On 25/02/2019 10:27, Oleksandr Andrushchenko wrote:
On 2/23/19 1:13 AM, Julien Grall wrote:

On 22/02/2019 22:34, Stefano Stabellini wrote:
On Fri, 22 Feb 2019, Julien Grall wrote:
Hi Stefano,

On 22/02/2019 21:58, Stefano Stabellini wrote:
On Fri, 22 Feb 2019, Andrew Cooper wrote:
On 22/02/2019 21:00, Stefano Stabellini wrote:
On Fri, 22 Feb 2019, Julien Grall wrote:
BTW, I checked the series with -Wswitch-default:
Warn whenever a switch statement does not have a default case.
Furthermore, using BUG() is a pretty bad idea in switch.
It is and not only in the switch. The reason I put BUG is that I tried
to follow
the existing "error handling" at those places.
It is not because BUG() is been used today in some places that we need to
continue to spread it.

Use of BUG() itself is another topic which will also need to be
So we should not add more of them...
Again, I see this as a dedicated change.
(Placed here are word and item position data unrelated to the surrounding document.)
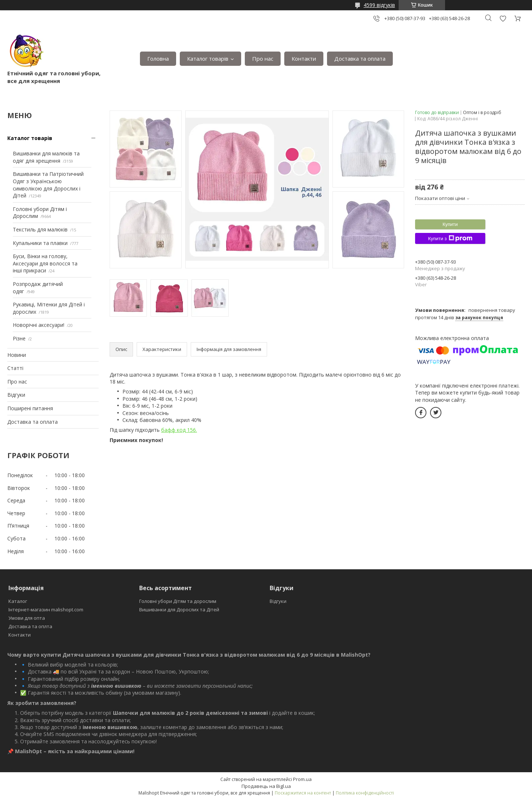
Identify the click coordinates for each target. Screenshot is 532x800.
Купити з (450, 238)
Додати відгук (503, 18)
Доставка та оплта (30, 626)
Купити (450, 224)
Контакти (304, 59)
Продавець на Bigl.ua (266, 786)
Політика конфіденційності (365, 793)
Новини (16, 355)
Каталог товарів (208, 59)
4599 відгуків (379, 5)
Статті (15, 368)
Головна (158, 59)
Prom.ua (302, 779)
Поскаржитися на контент (303, 793)
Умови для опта (27, 618)
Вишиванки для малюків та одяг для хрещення (46, 157)
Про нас (263, 59)
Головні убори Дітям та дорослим (178, 601)
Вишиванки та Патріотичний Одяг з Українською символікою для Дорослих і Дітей (48, 185)
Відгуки (16, 395)
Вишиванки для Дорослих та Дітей (179, 610)
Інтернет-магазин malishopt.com (46, 610)
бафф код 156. (179, 430)
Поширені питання (30, 408)
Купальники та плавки (40, 243)
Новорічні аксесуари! (38, 325)
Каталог (18, 601)
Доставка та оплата (360, 59)
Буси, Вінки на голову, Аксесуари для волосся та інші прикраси (45, 263)
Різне (19, 338)
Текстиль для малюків (40, 229)
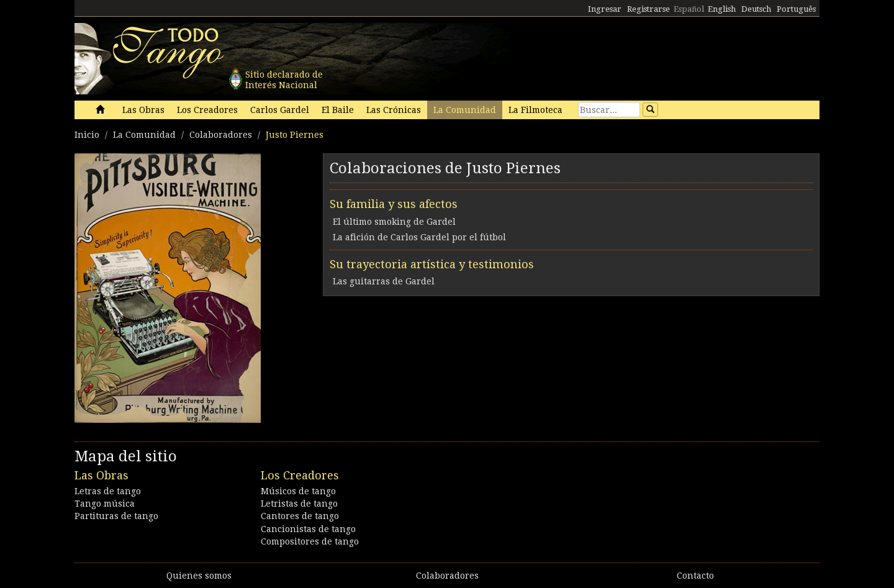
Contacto (695, 576)
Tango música (104, 504)
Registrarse (648, 9)
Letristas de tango (299, 504)
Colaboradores (220, 135)
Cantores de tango (300, 516)
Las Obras (143, 110)
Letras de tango (107, 491)
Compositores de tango (310, 541)
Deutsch (756, 9)
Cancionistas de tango (308, 529)
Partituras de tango (116, 516)
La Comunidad (464, 110)
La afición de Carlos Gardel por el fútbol (419, 237)
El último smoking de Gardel (394, 222)
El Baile (338, 110)
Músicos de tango (298, 491)
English (721, 9)
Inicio (87, 135)
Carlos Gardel (279, 110)
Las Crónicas (394, 110)
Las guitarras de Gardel (384, 281)
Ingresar (605, 9)
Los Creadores (207, 110)
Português (796, 9)
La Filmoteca (535, 110)
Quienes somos (199, 576)
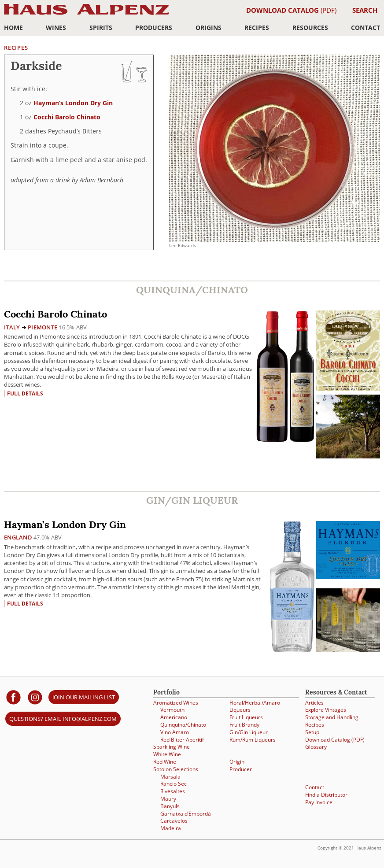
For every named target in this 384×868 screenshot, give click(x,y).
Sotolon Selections (176, 769)
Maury (168, 798)
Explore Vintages (325, 709)
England (18, 537)
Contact (366, 27)
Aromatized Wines (176, 702)
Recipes (257, 27)
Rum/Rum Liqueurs (252, 739)
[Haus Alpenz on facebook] (13, 697)
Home (13, 27)
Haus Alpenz (86, 14)
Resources (310, 27)
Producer (240, 769)
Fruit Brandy (244, 724)
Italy (12, 327)
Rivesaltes (173, 791)
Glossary (316, 746)
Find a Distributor (326, 794)
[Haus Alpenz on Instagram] (35, 697)
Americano (174, 717)
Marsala (170, 776)
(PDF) (291, 10)
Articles (314, 702)
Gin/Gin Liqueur (248, 732)
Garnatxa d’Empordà (185, 813)
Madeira (170, 828)
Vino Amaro (174, 732)
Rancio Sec (174, 783)
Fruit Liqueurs (246, 717)
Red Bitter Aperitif (182, 739)
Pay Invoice (319, 802)
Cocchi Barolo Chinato (67, 117)
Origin (237, 761)
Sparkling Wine (171, 746)
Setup (312, 732)
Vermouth (172, 709)
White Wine (167, 754)
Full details (25, 393)
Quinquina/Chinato (183, 724)
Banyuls (170, 806)
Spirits (101, 27)
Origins (208, 27)
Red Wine (165, 761)
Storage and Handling (332, 717)
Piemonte (42, 327)
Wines (56, 27)
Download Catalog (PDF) (335, 739)
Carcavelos (174, 820)
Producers (154, 27)
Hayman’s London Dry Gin (73, 103)
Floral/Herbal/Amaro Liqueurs (255, 706)
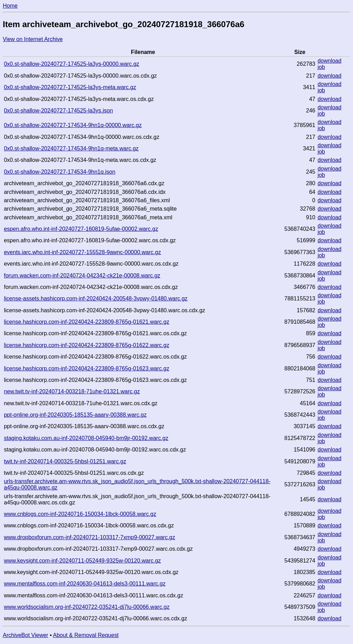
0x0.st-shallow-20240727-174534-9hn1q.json (60, 172)
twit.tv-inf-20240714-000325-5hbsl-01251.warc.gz (65, 461)
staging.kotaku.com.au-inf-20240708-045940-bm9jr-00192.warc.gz (86, 438)
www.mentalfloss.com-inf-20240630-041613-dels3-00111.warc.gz (85, 583)
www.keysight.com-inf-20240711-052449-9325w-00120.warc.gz (82, 560)
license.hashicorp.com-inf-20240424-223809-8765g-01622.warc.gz (86, 345)
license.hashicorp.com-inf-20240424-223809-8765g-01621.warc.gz (86, 322)
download (329, 61)
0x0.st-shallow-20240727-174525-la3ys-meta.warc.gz (70, 87)
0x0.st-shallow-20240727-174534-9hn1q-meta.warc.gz (71, 148)
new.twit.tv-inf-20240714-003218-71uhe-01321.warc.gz (72, 391)
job (321, 67)
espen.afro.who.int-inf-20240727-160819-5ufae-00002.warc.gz (81, 229)
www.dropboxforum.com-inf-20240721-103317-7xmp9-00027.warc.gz (89, 537)
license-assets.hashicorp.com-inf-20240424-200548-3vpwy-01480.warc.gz (95, 298)
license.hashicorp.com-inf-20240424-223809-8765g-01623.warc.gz (86, 368)
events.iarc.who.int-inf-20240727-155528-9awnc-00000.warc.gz (82, 252)
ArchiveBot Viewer (25, 635)
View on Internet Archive (33, 39)
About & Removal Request (86, 635)
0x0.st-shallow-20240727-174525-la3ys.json (58, 110)
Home (10, 6)
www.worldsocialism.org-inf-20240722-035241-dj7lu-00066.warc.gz (87, 607)
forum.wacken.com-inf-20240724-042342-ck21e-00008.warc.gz (82, 275)
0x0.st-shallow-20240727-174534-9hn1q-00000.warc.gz (73, 125)
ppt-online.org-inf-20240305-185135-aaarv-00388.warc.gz (75, 415)
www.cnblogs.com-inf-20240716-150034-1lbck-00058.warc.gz (80, 514)
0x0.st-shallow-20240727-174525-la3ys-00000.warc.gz (71, 64)
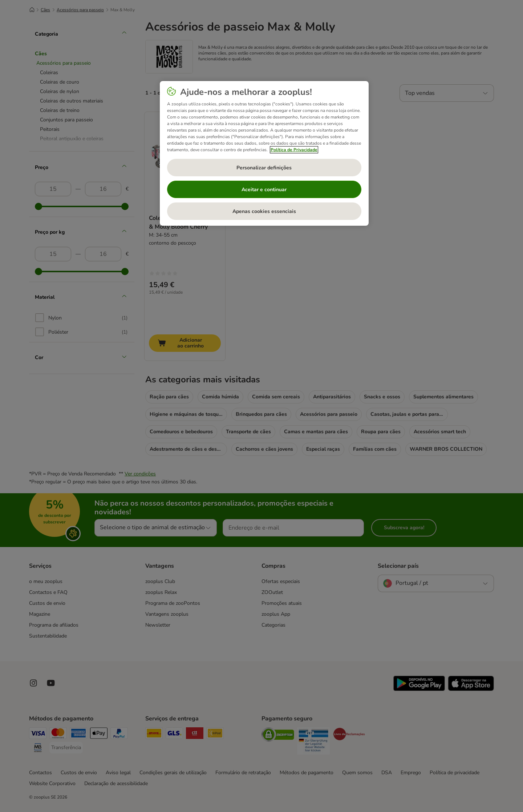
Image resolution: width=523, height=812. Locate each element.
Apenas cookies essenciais (264, 211)
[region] (264, 153)
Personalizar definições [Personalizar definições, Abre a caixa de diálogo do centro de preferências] (264, 168)
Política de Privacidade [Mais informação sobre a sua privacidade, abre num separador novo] (294, 150)
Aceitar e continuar (264, 189)
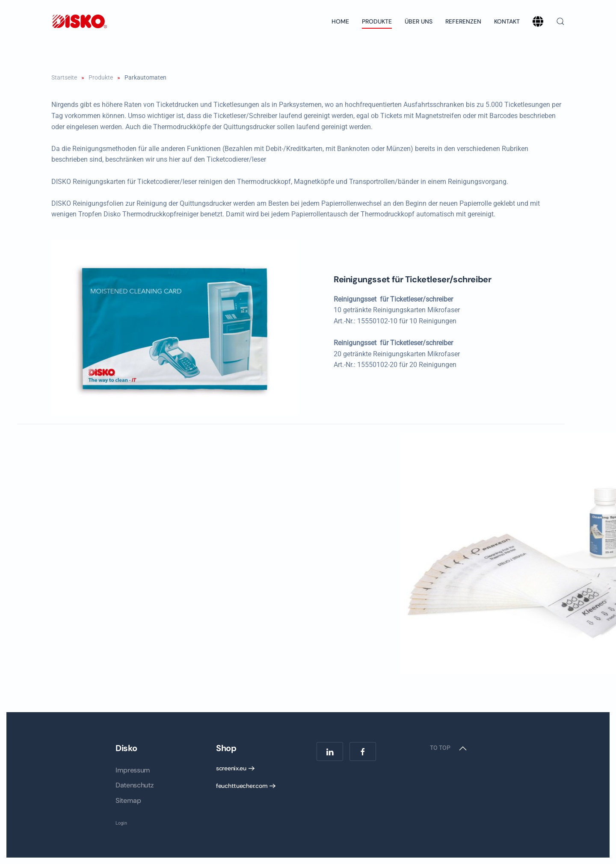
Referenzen (463, 21)
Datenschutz (134, 785)
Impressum (133, 770)
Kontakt (507, 21)
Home (340, 21)
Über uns (418, 21)
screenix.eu (231, 768)
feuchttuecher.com (242, 786)
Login (121, 823)
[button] (560, 21)
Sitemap (128, 800)
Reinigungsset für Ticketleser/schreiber (420, 279)
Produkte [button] (377, 21)
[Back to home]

So, in the current series I think
it is
acceptable to use the existing way of error handling if any at all.
That's not how it works in upstream. If you know some constructs are wrong, it
is best to try to address partially the problem directly then having so you
reduce the amounts of change afterwards.

So please try to not introduce more BUG() in the code base.
Hi Oleksandr, Julien,

Julien's right that we should not introduce any more BUG()s. In fact,
each of them makes the code less safe, not more safe! The purpose of
MISRAC 16.4 is "defensive programming": write the code in a way that is
more (not less!) resilient to failure.

So, I think it is a good idea to introduce a default label because it
can help us spot unexpected issues. Instead of calling BUG() in the
default handler, which is detrimental, we should return an error when
possible, or just print a warning.
domain_crash() is almost always better than BUG().  It is very obvious
if it gets hit, and wont crash Xen.
That's a good suggestion.

As 16.4 clearly state, even a simple comment would be enough to address
the rule. We just need to explain why a default label is not needed.
Such as:

     /* unreachable because blah and blah */
What a simple comment doesn't do is avoid breaking -Wswitch.
I don't know how to reconcile 16.4 with -Wswitch. One could argue that
-Wswitch could be a good way to address 16.4, but then we introduce a
compiler specific requirement. Typically gcc is not the compiler of
choice for these environments, unfortunately forcing gcc is not an
Well, you could build with GCC and then build with your custom
This suggestion is problematic: as an individual interested in MISRA-C
compliance, I only have the MISRA-C rules in my hands. I don't know how
to deal with suggestions like this one, that don't comply to the Rules,
but it tries to address the same issue in a different manner.
Are you suggesting we will have to abide to all the rules even if they
doesn't make things worst? I was under the impression we don't necessary
need to follow a rule if we have justification for it.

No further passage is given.